TASK TO CARRY OUT:
Answer these questions from the article on new Faculty Council members:
(a) How many members does the Faculty Council have?
(b) Who announced the election of the six representatives?
(c) Since what year has Goldfarb studied and taught continuously at the University?

EXTRACT PROVIDED:
New Members to Enter Current Core, Child Care Discussion

By Chana R. Schoenberger

The Faculty of Arts and Sciences (FAS) elected six representatives from the humanities, social sciences and natural sciences to serve on the Faculty Council for the 1997-98 academic year, Dean of FAS Jeremy R. Knowles announced yesterday.

Professors Peter Buck, Melissa Franklin, Warren D. Goldfarb '69, Michael Hasselmo '84, Carolyn M. Hoxby '88 and Richard F. Thomas will serve three-year terms on the Faculty's decision-making body, which has 18 members.

They will join the council in the midst of several controversial debates, including the one over Core reform.

While legislation on the Core, proposed by the Faculty's Core Reform Committee, is likely to pass at the Faculty's May 20 meeting, the incoming council members will help shape the debate on other issues, such as junior Faculty compensation and child care provisions.

Buck, who is a senior lecturer on the history of science and dean of the Summer School, said he does not plan to bring specific questions before the council.

"I go into this with an open mind," said Buck, who has taught "on and off" at Harvard since the late 1960's.

Buck said he feels that junior Faculty, whose salaries and benefits the council considered this year, should be paid more.

"I think junior Faculty are underpaid and that ways should be found to increase the compensation that they get," Buck said. "It's in Harvard's best interest to attract the junior Faculty that we need."

Goldfarb, Pearson Professor of Modern Mathematics and Mathematical Logic, said he thinks his sexual orientation may have played a role in his election to the council.

"I suspect one reason many people on the Faculty voted for me is my position as an openly gay Faculty member," said Goldfarb, who has studied and taught continuously at the University since 1965.

Although he is on leave this academic year, Goldfarb said he is following the debate over Core reform.

"I certainly hope to weigh in on what will be discussed in the fall," he said. "I myself am inclined to reduce the Core requirements, but I want to study all the proposals in depth first."

Hasselmo, a junior psychology professor and resident tutor in Eliot House who lived in Dunster House as an undergraduate, said he supports Core reform.

DATA ENTRIES:

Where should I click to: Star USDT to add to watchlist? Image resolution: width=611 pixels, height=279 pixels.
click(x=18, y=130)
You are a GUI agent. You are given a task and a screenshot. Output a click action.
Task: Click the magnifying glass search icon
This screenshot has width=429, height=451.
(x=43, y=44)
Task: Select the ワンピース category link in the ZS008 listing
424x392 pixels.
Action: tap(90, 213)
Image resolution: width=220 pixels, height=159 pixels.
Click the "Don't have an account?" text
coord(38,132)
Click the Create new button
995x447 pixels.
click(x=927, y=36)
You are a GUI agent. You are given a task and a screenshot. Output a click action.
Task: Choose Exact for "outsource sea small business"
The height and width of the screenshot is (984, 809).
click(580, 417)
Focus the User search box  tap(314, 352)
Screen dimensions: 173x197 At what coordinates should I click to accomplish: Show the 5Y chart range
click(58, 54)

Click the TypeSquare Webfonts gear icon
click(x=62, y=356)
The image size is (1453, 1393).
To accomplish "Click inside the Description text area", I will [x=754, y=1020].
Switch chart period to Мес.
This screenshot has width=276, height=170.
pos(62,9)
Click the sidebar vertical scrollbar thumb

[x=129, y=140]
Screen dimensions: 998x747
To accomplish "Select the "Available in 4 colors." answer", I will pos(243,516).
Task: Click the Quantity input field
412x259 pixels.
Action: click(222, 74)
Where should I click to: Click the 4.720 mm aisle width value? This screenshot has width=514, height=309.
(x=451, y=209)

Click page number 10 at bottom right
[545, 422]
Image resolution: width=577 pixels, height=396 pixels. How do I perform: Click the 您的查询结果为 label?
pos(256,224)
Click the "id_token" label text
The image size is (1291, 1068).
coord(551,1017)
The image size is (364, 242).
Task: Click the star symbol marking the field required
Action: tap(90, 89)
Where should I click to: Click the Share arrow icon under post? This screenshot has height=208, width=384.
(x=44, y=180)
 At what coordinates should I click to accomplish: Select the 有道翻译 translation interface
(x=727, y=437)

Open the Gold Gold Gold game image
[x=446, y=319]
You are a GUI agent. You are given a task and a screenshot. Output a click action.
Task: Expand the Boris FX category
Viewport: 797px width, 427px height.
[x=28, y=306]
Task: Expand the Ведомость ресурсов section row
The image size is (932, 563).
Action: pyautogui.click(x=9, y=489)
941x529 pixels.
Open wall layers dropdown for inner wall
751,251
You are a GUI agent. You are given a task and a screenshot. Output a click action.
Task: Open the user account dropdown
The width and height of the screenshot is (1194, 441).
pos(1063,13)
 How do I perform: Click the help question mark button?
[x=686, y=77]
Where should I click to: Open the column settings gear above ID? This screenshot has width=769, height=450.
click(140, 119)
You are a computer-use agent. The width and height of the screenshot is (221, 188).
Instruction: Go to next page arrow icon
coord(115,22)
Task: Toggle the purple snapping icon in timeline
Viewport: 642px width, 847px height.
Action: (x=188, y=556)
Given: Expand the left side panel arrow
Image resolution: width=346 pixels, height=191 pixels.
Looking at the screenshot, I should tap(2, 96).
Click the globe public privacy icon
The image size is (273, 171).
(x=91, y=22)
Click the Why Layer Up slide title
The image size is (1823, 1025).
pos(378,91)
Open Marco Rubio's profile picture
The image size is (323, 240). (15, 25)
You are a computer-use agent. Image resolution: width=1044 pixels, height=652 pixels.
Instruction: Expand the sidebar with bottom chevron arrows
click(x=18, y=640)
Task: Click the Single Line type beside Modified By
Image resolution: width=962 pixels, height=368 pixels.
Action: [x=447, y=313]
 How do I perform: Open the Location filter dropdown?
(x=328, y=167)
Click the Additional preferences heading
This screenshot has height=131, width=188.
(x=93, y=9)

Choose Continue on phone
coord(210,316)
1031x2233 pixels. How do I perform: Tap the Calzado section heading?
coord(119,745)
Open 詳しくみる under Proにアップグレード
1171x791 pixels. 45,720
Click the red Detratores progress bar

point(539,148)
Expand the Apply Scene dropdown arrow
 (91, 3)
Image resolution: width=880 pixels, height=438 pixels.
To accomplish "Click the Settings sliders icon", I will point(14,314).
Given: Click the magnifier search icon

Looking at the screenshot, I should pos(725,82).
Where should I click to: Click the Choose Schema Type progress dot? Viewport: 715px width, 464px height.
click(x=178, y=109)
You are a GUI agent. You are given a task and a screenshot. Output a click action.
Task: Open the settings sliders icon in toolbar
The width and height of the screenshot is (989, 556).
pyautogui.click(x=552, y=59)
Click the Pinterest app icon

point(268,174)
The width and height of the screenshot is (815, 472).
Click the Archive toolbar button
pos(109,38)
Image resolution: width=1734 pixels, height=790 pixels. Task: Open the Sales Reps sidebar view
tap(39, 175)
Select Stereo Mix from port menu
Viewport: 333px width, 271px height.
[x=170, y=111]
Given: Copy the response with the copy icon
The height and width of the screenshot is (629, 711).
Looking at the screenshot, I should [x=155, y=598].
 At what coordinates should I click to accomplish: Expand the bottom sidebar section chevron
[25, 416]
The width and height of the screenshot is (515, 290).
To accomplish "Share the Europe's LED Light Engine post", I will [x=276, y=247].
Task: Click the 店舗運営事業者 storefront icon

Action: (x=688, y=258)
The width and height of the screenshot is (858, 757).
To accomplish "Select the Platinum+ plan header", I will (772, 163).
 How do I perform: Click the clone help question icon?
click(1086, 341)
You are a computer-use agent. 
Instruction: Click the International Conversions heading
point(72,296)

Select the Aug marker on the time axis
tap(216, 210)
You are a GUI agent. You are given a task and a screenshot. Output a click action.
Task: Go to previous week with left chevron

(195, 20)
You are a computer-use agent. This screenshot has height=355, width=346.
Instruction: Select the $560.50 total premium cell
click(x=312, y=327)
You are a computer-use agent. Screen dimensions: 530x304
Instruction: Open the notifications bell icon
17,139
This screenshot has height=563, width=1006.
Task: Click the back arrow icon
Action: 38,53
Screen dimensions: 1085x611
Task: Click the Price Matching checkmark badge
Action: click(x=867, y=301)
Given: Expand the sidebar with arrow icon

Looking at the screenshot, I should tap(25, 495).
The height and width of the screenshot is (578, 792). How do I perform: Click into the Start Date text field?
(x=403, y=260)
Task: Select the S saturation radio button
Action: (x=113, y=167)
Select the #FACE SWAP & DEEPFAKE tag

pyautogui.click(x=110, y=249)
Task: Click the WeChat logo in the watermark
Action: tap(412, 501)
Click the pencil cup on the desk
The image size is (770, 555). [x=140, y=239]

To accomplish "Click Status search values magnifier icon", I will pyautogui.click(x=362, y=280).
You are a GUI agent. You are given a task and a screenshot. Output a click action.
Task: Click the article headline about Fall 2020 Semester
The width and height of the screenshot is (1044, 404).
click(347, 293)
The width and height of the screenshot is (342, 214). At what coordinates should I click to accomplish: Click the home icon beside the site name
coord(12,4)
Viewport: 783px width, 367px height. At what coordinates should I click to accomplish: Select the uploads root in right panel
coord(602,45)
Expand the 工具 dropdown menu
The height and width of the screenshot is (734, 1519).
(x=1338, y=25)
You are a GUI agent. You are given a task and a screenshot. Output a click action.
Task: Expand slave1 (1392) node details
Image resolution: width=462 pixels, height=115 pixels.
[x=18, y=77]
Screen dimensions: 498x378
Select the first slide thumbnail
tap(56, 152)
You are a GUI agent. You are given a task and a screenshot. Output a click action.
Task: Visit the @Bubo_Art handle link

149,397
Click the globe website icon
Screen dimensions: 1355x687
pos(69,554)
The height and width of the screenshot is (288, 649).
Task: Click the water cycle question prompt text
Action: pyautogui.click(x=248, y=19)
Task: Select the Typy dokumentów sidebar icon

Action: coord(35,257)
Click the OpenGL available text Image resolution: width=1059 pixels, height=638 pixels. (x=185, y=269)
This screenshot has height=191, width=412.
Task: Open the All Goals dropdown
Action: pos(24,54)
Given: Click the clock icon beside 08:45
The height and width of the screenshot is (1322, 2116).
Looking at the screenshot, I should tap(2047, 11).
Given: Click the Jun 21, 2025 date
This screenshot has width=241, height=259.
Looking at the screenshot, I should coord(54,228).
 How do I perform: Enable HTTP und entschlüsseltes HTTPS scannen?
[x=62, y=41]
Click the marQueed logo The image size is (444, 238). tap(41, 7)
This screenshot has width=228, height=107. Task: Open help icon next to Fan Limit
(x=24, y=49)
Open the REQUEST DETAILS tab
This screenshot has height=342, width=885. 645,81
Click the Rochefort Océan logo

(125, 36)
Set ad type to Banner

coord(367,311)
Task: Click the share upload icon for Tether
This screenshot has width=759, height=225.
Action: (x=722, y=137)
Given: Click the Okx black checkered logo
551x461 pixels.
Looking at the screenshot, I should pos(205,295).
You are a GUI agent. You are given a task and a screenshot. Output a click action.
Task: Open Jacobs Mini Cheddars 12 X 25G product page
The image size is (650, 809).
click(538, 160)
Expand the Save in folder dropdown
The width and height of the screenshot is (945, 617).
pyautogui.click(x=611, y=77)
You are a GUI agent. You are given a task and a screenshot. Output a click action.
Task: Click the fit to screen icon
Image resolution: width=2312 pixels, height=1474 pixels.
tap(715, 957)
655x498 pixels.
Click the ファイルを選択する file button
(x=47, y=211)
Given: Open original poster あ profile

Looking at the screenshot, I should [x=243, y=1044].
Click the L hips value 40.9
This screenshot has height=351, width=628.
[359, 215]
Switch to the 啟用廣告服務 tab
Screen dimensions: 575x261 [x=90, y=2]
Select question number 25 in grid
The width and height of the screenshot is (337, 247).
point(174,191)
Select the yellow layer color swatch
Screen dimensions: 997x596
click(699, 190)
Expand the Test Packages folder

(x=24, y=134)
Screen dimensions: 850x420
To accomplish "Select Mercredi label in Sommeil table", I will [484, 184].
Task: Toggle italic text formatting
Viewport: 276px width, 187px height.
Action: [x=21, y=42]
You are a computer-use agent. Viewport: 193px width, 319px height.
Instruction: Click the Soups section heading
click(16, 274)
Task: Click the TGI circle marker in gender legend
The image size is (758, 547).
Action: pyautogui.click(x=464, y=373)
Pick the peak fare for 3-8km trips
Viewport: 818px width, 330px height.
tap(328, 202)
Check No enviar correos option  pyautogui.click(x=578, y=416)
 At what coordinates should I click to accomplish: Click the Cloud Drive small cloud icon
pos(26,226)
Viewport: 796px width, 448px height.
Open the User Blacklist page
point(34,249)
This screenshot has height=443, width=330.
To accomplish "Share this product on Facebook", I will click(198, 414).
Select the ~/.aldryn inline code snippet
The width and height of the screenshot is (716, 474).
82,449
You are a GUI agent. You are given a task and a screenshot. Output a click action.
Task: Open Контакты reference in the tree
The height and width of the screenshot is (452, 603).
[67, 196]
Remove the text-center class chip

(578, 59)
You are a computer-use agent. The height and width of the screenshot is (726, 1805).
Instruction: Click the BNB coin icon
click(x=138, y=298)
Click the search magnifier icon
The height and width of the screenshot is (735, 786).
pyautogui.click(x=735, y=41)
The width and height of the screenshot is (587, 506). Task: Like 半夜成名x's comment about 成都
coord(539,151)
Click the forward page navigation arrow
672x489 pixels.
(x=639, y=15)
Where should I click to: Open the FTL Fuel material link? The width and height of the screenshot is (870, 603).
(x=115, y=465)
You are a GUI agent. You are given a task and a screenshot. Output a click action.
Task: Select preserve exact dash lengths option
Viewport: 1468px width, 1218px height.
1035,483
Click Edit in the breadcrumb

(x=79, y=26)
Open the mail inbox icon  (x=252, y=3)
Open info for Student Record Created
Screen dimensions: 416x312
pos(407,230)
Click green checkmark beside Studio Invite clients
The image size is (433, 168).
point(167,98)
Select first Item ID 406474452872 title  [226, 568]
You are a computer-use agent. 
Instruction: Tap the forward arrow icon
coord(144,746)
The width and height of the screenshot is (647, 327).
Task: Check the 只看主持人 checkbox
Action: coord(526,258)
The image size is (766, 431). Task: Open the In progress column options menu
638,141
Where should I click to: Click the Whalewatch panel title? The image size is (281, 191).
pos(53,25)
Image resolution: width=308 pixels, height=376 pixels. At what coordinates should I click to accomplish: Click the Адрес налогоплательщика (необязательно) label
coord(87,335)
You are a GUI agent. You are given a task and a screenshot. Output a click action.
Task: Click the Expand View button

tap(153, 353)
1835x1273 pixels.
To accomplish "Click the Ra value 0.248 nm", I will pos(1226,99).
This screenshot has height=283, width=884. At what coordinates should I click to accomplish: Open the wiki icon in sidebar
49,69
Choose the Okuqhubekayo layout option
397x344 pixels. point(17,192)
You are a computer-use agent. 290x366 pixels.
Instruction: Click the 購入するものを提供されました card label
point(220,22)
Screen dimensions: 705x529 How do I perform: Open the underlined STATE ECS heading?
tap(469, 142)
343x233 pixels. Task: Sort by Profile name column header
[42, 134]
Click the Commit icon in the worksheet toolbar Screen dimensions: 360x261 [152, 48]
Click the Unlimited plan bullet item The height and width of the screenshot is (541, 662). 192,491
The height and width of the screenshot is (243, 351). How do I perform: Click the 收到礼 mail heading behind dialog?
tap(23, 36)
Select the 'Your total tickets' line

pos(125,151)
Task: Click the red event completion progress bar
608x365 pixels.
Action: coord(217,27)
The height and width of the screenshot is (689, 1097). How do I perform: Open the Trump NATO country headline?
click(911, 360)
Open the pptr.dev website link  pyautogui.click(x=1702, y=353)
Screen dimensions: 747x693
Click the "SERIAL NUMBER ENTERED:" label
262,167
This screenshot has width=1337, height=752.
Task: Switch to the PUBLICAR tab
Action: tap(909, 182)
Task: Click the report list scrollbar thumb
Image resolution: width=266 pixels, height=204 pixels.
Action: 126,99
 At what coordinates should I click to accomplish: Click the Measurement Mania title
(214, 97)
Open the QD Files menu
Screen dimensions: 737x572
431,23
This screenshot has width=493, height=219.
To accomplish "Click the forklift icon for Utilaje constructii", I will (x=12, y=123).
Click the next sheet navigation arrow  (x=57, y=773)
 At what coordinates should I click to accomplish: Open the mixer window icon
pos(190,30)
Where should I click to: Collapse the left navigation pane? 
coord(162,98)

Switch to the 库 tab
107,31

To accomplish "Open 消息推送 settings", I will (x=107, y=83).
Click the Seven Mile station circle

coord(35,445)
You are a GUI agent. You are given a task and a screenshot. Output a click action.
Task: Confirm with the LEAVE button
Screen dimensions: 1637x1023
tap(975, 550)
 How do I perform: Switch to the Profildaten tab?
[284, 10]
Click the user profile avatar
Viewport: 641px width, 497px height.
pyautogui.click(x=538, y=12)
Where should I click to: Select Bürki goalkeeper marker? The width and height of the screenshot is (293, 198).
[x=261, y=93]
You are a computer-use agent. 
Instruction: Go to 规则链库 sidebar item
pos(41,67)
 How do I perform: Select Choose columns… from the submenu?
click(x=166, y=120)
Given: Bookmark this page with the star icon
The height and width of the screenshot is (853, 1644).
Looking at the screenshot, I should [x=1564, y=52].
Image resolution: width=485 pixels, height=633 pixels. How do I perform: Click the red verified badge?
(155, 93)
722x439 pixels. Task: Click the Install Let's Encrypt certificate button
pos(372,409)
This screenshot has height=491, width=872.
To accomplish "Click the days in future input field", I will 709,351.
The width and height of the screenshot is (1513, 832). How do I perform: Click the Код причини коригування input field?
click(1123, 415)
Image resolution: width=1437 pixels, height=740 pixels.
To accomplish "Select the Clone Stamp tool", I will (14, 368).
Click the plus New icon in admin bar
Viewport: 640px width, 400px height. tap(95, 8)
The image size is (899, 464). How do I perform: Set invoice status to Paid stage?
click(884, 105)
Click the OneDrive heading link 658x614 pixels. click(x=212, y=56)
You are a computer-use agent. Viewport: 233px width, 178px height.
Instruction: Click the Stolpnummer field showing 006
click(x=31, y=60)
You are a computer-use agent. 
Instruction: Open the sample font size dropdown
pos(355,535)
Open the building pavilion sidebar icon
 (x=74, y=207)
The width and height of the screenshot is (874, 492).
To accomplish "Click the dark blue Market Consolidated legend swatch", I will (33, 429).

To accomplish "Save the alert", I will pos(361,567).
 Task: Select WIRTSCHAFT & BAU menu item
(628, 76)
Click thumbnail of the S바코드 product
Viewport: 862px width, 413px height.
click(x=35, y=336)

EXPECTED ANSWER:
(a) 18
(b) Dean of FAS Jeremy R. Knowles
(c) 1965